● Saved records:

--------------------------------------------------

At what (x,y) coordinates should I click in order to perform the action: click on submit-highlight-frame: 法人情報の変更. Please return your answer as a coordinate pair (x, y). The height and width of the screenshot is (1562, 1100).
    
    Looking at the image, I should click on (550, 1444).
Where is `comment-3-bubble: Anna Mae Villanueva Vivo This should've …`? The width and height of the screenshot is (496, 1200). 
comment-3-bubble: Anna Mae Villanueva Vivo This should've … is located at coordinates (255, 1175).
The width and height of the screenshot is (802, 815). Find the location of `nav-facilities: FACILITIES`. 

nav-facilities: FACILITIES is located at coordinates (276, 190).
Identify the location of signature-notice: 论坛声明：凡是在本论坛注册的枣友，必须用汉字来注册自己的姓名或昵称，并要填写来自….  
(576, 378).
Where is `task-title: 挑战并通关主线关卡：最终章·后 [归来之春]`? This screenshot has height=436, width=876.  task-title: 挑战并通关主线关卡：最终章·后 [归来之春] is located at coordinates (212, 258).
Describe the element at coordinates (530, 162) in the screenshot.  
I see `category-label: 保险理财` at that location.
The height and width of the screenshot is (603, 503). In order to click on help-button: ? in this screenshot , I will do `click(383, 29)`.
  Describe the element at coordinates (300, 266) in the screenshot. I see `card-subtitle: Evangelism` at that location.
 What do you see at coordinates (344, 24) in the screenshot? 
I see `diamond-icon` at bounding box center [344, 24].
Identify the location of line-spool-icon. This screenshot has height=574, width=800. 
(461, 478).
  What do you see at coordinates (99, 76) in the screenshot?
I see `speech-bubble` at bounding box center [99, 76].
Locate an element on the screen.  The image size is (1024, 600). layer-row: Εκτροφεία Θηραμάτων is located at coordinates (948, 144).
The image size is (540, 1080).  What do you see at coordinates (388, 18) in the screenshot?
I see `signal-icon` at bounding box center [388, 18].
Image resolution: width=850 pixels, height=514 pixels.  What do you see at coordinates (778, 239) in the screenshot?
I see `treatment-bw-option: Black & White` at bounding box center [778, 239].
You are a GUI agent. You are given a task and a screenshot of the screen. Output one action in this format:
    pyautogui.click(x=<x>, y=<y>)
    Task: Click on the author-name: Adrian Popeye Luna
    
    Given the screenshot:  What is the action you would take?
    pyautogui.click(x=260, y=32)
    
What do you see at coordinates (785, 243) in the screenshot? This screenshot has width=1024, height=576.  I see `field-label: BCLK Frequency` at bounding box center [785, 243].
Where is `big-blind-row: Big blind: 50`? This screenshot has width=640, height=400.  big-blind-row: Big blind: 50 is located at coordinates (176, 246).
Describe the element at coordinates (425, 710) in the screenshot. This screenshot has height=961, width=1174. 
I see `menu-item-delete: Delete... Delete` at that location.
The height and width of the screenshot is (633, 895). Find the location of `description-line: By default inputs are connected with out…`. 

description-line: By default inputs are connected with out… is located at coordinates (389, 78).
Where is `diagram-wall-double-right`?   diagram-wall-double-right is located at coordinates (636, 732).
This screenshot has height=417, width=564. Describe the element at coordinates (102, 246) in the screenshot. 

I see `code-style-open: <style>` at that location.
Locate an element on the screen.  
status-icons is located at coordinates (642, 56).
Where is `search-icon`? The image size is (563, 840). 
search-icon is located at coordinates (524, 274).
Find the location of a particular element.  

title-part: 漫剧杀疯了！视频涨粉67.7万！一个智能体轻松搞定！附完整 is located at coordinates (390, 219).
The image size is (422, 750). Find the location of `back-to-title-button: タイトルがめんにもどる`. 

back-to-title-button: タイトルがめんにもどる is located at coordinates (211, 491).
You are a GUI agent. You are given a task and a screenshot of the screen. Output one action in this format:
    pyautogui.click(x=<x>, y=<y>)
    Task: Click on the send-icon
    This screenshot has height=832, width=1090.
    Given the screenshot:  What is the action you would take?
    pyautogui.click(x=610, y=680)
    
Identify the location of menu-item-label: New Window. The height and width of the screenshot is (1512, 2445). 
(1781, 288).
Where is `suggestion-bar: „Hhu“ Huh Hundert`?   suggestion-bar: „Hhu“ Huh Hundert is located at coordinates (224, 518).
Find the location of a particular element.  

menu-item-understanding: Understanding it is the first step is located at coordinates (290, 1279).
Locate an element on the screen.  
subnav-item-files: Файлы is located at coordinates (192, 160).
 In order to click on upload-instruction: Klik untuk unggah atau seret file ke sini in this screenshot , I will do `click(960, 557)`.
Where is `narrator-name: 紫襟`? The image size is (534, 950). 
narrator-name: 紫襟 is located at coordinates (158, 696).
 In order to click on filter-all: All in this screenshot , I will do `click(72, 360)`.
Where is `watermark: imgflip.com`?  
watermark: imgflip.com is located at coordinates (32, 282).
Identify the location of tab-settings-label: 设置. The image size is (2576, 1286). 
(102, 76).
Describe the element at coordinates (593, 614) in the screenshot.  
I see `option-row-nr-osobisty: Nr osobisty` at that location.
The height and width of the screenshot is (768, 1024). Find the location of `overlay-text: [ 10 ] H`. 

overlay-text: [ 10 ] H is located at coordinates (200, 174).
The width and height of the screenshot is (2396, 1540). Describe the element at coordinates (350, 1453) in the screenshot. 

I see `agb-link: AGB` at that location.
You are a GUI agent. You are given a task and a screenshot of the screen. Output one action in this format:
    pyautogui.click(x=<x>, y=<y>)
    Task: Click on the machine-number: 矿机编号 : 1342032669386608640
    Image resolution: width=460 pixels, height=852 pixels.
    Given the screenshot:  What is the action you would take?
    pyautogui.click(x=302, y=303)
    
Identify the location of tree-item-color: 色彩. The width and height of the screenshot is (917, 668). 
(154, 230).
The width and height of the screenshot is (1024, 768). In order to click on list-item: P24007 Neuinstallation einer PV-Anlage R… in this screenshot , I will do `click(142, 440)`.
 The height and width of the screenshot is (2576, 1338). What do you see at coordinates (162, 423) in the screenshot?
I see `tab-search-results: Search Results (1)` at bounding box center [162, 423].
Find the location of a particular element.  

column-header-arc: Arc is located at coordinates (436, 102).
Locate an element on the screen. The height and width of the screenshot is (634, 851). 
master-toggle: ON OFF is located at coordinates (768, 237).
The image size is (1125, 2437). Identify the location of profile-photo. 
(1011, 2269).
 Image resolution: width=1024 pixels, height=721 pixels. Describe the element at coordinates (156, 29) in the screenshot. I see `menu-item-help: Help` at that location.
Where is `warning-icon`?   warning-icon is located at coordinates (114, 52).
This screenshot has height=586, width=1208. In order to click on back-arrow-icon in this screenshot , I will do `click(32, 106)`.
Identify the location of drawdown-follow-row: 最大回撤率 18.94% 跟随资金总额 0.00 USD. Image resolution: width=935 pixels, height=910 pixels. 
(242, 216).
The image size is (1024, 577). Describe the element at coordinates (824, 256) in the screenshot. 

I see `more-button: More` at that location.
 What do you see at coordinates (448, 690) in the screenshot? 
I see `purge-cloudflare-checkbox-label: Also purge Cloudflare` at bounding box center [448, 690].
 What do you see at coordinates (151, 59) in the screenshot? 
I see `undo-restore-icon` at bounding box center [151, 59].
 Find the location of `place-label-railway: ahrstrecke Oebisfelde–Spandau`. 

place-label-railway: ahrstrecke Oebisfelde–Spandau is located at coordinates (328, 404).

--------------------------------------------------

Copy all of the data above without changing a single character.

At what (x,y) coordinates should I click in order to perform the action: click on submit-highlight-frame: 法人情報の変更. Please return your answer as a coordinate pair (x, y). The height and width of the screenshot is (1562, 1100).
    
    Looking at the image, I should click on (550, 1444).
Where is `comment-3-bubble: Anna Mae Villanueva Vivo This should've …`? The width and height of the screenshot is (496, 1200). 
comment-3-bubble: Anna Mae Villanueva Vivo This should've … is located at coordinates (255, 1175).
The width and height of the screenshot is (802, 815). Find the location of `nav-facilities: FACILITIES`. 

nav-facilities: FACILITIES is located at coordinates (276, 190).
Identify the location of signature-notice: 论坛声明：凡是在本论坛注册的枣友，必须用汉字来注册自己的姓名或昵称，并要填写来自….  
(576, 378).
Where is `task-title: 挑战并通关主线关卡：最终章·后 [归来之春]`? This screenshot has height=436, width=876.  task-title: 挑战并通关主线关卡：最终章·后 [归来之春] is located at coordinates (212, 258).
Describe the element at coordinates (530, 162) in the screenshot.  
I see `category-label: 保险理财` at that location.
The height and width of the screenshot is (603, 503). In order to click on help-button: ? in this screenshot , I will do `click(383, 29)`.
  Describe the element at coordinates (300, 266) in the screenshot. I see `card-subtitle: Evangelism` at that location.
 What do you see at coordinates (344, 24) in the screenshot? 
I see `diamond-icon` at bounding box center [344, 24].
Identify the location of line-spool-icon. This screenshot has height=574, width=800. 
(461, 478).
  What do you see at coordinates (99, 76) in the screenshot?
I see `speech-bubble` at bounding box center [99, 76].
Locate an element on the screen.  The image size is (1024, 600). layer-row: Εκτροφεία Θηραμάτων is located at coordinates (948, 144).
The image size is (540, 1080).  What do you see at coordinates (388, 18) in the screenshot?
I see `signal-icon` at bounding box center [388, 18].
Image resolution: width=850 pixels, height=514 pixels.  What do you see at coordinates (778, 239) in the screenshot?
I see `treatment-bw-option: Black & White` at bounding box center [778, 239].
You are a GUI agent. You are given a task and a screenshot of the screen. Output one action in this format:
    pyautogui.click(x=<x>, y=<y>)
    Task: Click on the author-name: Adrian Popeye Luna
    
    Given the screenshot:  What is the action you would take?
    pyautogui.click(x=260, y=32)
    
What do you see at coordinates (785, 243) in the screenshot? This screenshot has width=1024, height=576.  I see `field-label: BCLK Frequency` at bounding box center [785, 243].
Where is `big-blind-row: Big blind: 50`? This screenshot has width=640, height=400.  big-blind-row: Big blind: 50 is located at coordinates (176, 246).
Describe the element at coordinates (425, 710) in the screenshot. This screenshot has height=961, width=1174. 
I see `menu-item-delete: Delete... Delete` at that location.
The height and width of the screenshot is (633, 895). Find the location of `description-line: By default inputs are connected with out…`. 

description-line: By default inputs are connected with out… is located at coordinates (389, 78).
Where is `diagram-wall-double-right`?   diagram-wall-double-right is located at coordinates (636, 732).
This screenshot has height=417, width=564. Describe the element at coordinates (102, 246) in the screenshot. 

I see `code-style-open: <style>` at that location.
Locate an element on the screen.  
status-icons is located at coordinates (642, 56).
Where is `search-icon`? The image size is (563, 840). 
search-icon is located at coordinates (524, 274).
Find the location of a particular element.  

title-part: 漫剧杀疯了！视频涨粉67.7万！一个智能体轻松搞定！附完整 is located at coordinates (390, 219).
The image size is (422, 750). Find the location of `back-to-title-button: タイトルがめんにもどる`. 

back-to-title-button: タイトルがめんにもどる is located at coordinates (211, 491).
You are a GUI agent. You are given a task and a screenshot of the screen. Output one action in this format:
    pyautogui.click(x=<x>, y=<y>)
    Task: Click on the send-icon
    This screenshot has height=832, width=1090.
    Given the screenshot:  What is the action you would take?
    pyautogui.click(x=610, y=680)
    
Identify the location of menu-item-label: New Window. The height and width of the screenshot is (1512, 2445). 
(1781, 288).
Where is `suggestion-bar: „Hhu“ Huh Hundert`?   suggestion-bar: „Hhu“ Huh Hundert is located at coordinates (224, 518).
Find the location of a particular element.  

menu-item-understanding: Understanding it is the first step is located at coordinates (290, 1279).
Locate an element on the screen.  
subnav-item-files: Файлы is located at coordinates (192, 160).
 In order to click on upload-instruction: Klik untuk unggah atau seret file ke sini in this screenshot , I will do `click(960, 557)`.
Where is `narrator-name: 紫襟`? The image size is (534, 950). 
narrator-name: 紫襟 is located at coordinates (158, 696).
 In order to click on filter-all: All in this screenshot , I will do `click(72, 360)`.
Where is `watermark: imgflip.com`?  
watermark: imgflip.com is located at coordinates (32, 282).
Identify the location of tab-settings-label: 设置. The image size is (2576, 1286). 
(102, 76).
Describe the element at coordinates (593, 614) in the screenshot.  
I see `option-row-nr-osobisty: Nr osobisty` at that location.
The height and width of the screenshot is (768, 1024). Find the location of `overlay-text: [ 10 ] H`. 

overlay-text: [ 10 ] H is located at coordinates (200, 174).
The width and height of the screenshot is (2396, 1540). Describe the element at coordinates (350, 1453) in the screenshot. 

I see `agb-link: AGB` at that location.
You are a GUI agent. You are given a task and a screenshot of the screen. Output one action in this format:
    pyautogui.click(x=<x>, y=<y>)
    Task: Click on the machine-number: 矿机编号 : 1342032669386608640
    Image resolution: width=460 pixels, height=852 pixels.
    Given the screenshot:  What is the action you would take?
    pyautogui.click(x=302, y=303)
    
Identify the location of tree-item-color: 色彩. The width and height of the screenshot is (917, 668). 
(154, 230).
The width and height of the screenshot is (1024, 768). In order to click on list-item: P24007 Neuinstallation einer PV-Anlage R… in this screenshot , I will do `click(142, 440)`.
 The height and width of the screenshot is (2576, 1338). What do you see at coordinates (162, 423) in the screenshot?
I see `tab-search-results: Search Results (1)` at bounding box center [162, 423].
Find the location of a particular element.  

column-header-arc: Arc is located at coordinates (436, 102).
Locate an element on the screen. The height and width of the screenshot is (634, 851). 
master-toggle: ON OFF is located at coordinates (768, 237).
The image size is (1125, 2437). Identify the location of profile-photo. 
(1011, 2269).
 Image resolution: width=1024 pixels, height=721 pixels. Describe the element at coordinates (156, 29) in the screenshot. I see `menu-item-help: Help` at that location.
Where is `warning-icon`?   warning-icon is located at coordinates (114, 52).
This screenshot has height=586, width=1208. In order to click on back-arrow-icon in this screenshot , I will do `click(32, 106)`.
Identify the location of drawdown-follow-row: 最大回撤率 18.94% 跟随资金总额 0.00 USD. Image resolution: width=935 pixels, height=910 pixels. 
(242, 216).
The image size is (1024, 577). Describe the element at coordinates (824, 256) in the screenshot. 

I see `more-button: More` at that location.
 What do you see at coordinates (448, 690) in the screenshot? 
I see `purge-cloudflare-checkbox-label: Also purge Cloudflare` at bounding box center [448, 690].
 What do you see at coordinates (151, 59) in the screenshot? 
I see `undo-restore-icon` at bounding box center [151, 59].
 Find the location of `place-label-railway: ahrstrecke Oebisfelde–Spandau`. 

place-label-railway: ahrstrecke Oebisfelde–Spandau is located at coordinates (328, 404).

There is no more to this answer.